Can you put the lines of the items, from the line with "The image size is (658, 370)." through the end of the items, into a Markdown table with the columns Row and Line, leaving out any blank lines?

(Interface element items)
* * *

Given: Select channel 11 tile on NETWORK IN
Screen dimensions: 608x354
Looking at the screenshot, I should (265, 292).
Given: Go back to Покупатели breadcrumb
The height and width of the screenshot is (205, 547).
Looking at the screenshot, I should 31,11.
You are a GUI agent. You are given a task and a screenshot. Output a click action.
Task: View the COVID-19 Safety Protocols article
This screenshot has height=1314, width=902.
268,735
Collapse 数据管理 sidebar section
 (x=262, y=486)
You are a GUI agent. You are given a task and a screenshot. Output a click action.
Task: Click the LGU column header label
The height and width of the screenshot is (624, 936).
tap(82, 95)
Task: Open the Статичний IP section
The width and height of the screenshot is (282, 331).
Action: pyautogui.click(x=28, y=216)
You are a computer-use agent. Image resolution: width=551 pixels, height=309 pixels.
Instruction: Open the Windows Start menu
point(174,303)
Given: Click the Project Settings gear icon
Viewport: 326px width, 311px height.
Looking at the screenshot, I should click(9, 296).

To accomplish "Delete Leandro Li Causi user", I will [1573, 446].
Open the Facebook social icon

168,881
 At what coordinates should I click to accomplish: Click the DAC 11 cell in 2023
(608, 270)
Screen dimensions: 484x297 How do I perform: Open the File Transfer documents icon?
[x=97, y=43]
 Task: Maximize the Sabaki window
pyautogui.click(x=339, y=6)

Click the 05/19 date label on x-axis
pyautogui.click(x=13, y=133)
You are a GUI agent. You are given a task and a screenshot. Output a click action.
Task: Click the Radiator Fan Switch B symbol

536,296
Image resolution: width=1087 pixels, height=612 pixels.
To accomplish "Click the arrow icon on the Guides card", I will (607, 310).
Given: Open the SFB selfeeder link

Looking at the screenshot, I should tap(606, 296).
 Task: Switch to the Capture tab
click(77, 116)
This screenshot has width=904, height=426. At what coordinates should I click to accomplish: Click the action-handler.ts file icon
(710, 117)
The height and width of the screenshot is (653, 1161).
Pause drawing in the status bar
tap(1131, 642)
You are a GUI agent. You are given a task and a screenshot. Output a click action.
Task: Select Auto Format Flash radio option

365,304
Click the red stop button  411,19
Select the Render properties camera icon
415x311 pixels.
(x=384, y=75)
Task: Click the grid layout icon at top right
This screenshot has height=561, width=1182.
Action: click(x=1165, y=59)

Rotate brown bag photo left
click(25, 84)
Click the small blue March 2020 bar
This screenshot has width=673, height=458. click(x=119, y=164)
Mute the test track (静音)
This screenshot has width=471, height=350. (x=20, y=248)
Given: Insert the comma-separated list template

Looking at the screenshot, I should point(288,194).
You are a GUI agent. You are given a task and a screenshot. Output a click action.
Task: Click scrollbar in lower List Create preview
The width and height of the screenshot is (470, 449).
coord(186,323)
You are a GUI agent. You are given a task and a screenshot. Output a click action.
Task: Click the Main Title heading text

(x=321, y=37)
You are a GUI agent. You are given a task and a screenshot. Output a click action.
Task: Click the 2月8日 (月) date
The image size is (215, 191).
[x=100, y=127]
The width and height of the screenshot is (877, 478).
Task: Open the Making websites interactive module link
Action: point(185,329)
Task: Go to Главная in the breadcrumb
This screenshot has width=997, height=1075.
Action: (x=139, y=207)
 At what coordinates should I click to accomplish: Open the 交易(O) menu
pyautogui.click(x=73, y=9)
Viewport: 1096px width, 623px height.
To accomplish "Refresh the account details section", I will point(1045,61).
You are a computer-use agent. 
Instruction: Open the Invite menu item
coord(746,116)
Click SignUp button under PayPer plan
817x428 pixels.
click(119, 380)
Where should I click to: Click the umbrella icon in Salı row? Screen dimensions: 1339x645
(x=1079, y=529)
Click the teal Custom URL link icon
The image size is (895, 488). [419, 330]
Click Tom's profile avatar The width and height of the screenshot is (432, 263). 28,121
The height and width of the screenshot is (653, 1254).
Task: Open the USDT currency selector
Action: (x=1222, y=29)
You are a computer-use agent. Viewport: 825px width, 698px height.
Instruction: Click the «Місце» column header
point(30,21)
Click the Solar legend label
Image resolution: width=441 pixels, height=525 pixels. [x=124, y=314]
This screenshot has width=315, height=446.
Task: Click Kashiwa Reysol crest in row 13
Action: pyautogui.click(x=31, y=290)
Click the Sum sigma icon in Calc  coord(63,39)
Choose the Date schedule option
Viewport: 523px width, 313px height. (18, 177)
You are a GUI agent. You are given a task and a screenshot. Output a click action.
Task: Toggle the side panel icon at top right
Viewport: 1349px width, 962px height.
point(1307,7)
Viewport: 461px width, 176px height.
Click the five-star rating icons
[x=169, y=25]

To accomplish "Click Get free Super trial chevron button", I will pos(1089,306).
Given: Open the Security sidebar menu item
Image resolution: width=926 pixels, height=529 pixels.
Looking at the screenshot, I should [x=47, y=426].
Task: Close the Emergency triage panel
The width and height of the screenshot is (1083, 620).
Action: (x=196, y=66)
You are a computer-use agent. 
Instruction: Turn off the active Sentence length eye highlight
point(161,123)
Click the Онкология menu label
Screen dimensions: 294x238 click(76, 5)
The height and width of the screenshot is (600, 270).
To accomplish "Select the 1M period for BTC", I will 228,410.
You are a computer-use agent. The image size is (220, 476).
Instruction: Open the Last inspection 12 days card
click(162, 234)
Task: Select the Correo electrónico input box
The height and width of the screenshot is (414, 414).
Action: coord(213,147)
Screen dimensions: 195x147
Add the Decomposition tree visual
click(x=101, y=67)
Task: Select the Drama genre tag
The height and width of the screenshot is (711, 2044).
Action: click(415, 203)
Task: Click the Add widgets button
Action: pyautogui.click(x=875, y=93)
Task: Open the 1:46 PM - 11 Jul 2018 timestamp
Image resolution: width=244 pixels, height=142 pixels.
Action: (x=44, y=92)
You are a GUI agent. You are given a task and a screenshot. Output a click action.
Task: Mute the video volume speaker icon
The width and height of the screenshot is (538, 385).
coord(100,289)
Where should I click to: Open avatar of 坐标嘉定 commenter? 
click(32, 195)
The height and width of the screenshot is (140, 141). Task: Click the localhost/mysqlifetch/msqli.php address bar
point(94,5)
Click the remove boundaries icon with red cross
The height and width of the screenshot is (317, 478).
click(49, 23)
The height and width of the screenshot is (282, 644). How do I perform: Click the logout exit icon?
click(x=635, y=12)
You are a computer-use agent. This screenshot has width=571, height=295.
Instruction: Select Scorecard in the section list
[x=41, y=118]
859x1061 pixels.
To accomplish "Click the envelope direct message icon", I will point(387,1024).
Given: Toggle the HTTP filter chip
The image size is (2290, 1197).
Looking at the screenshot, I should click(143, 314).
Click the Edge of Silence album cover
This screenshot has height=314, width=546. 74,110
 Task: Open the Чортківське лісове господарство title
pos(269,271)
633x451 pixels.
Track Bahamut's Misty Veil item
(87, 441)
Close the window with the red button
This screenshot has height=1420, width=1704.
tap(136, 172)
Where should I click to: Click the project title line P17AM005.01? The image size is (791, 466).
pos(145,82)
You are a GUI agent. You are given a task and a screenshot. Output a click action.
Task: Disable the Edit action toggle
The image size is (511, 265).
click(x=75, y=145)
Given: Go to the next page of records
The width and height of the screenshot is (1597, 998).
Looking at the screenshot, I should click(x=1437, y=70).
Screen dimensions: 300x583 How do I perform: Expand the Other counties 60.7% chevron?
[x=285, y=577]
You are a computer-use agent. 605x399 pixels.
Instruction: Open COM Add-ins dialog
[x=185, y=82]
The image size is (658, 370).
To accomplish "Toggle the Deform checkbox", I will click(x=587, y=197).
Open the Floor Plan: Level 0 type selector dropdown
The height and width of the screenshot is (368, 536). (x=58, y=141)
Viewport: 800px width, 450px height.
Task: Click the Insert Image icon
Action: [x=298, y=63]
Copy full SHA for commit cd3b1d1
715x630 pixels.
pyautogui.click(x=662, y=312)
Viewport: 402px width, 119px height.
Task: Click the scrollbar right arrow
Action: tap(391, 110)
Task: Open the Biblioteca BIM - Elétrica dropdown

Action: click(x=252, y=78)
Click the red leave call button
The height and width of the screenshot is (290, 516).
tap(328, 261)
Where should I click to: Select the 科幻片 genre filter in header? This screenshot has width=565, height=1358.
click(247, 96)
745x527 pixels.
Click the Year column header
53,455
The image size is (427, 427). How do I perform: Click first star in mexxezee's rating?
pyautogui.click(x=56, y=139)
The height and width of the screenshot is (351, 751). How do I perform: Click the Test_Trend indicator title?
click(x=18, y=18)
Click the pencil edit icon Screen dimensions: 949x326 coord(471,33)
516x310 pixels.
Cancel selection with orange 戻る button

* * *

RESPONSE FOR THIS EXERCISE:
| Row | Line |
|---|---|
| 1 | The image size is (658, 370). |
| 2 | To accomplish "Toggle the Deform checkbox", I will click(x=587, y=197). |
| 3 | Open the Floor Plan: Level 0 type selector dropdown |
| 4 | The height and width of the screenshot is (368, 536). (x=58, y=141) |
| 5 | Viewport: 800px width, 450px height. |
| 6 | Task: Click the Insert Image icon |
| 7 | Action: [x=298, y=63] |
| 8 | Copy full SHA for commit cd3b1d1 |
| 9 | 715x630 pixels. |
| 10 | pyautogui.click(x=662, y=312) |
| 11 | Viewport: 402px width, 119px height. |
| 12 | Task: Click the scrollbar right arrow |
| 13 | Action: tap(391, 110) |
| 14 | Task: Open the Biblioteca BIM - Elétrica dropdown |
| 15 | Action: click(x=252, y=78) |
| 16 | Click the red leave call button |
| 17 | The height and width of the screenshot is (290, 516). |
| 18 | tap(328, 261) |
| 19 | Where should I click to: Select the 科幻片 genre filter in header? This screenshot has width=565, height=1358. |
| 20 | click(247, 96) |
| 21 | 745x527 pixels. |
| 22 | Click the Year column header |
| 23 | 53,455 |
| 24 | The image size is (427, 427). How do I perform: Click first star in mexxezee's rating? |
| 25 | pyautogui.click(x=56, y=139) |
| 26 | The height and width of the screenshot is (351, 751). How do I perform: Click the Test_Trend indicator title? |
| 27 | click(x=18, y=18) |
| 28 | Click the pencil edit icon Screen dimensions: 949x326 coord(471,33) |
| 29 | 516x310 pixels. |
| 30 | Cancel selection with orange 戻る button |